Your output should be the line that contains "Click the scroll" and all lines after it in the records, retyped exactly through the last one.

▶ [Recorded data]
━━━━━━
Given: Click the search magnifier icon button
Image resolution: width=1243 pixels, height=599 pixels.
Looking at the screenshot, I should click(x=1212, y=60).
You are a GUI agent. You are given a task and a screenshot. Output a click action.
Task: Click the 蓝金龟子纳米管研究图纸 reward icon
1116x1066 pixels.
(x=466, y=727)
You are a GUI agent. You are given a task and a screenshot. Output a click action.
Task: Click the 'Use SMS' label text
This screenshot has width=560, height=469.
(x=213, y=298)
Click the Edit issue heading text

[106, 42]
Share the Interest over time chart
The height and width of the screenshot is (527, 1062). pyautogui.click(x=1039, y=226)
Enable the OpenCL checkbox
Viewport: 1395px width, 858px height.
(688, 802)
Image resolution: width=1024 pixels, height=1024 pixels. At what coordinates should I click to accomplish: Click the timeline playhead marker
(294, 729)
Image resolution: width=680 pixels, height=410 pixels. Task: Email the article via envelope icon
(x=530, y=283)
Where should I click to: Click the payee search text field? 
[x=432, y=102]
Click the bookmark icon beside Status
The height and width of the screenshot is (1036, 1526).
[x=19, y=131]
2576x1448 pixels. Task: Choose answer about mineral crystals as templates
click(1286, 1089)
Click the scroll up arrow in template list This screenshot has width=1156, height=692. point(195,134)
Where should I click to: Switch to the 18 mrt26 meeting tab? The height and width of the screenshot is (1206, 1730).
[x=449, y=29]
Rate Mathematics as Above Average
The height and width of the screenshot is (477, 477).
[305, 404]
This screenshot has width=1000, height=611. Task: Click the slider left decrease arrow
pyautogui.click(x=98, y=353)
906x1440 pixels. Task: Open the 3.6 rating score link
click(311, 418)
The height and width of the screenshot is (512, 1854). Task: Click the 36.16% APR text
━━━━━━
▶ [Task result]
Click the scroll up arrow in template list This screenshot has width=1156, height=692. point(195,134)
Where should I click to: Switch to the 18 mrt26 meeting tab? The height and width of the screenshot is (1206, 1730).
[x=449, y=29]
Rate Mathematics as Above Average
The height and width of the screenshot is (477, 477).
[305, 404]
This screenshot has width=1000, height=611. Task: Click the slider left decrease arrow
pyautogui.click(x=98, y=353)
906x1440 pixels. Task: Open the 3.6 rating score link
click(311, 418)
The height and width of the screenshot is (512, 1854). Task: Click the 36.16% APR text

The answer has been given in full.